Work to complete. Lay out only the lines starting at the one containing "You are a GUI" and ending at the one containing "(x=68, y=197)" as a Markdown table with the columns Row and Line, numbering each row and skipping blank lines. Leave the pictures out of the table.

Task input.
........

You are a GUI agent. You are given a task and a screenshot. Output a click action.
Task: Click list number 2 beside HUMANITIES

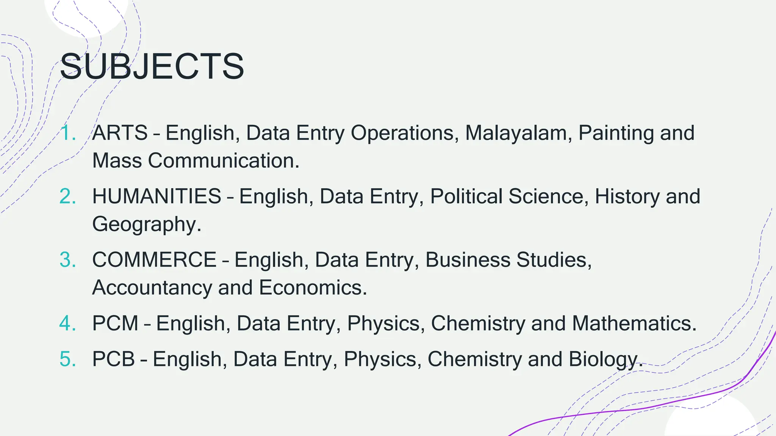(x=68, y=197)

........

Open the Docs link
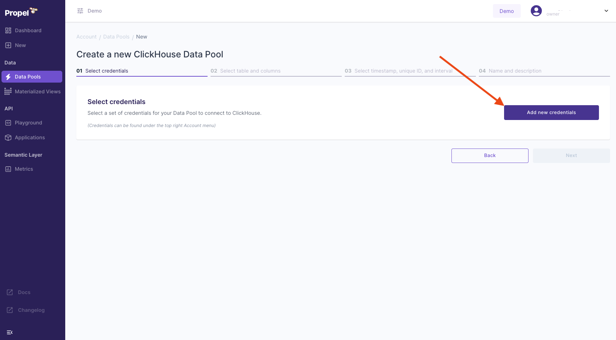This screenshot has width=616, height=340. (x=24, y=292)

........

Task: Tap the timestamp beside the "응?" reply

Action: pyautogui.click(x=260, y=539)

........

Solution for this task.
| Row | Line |
|---|---|
| 1 | You are a GUI agent. You are given a task and a screenshot. Output a click action. |
| 2 | Task: Click list number 2 beside HUMANITIES |
| 3 | (x=68, y=197) |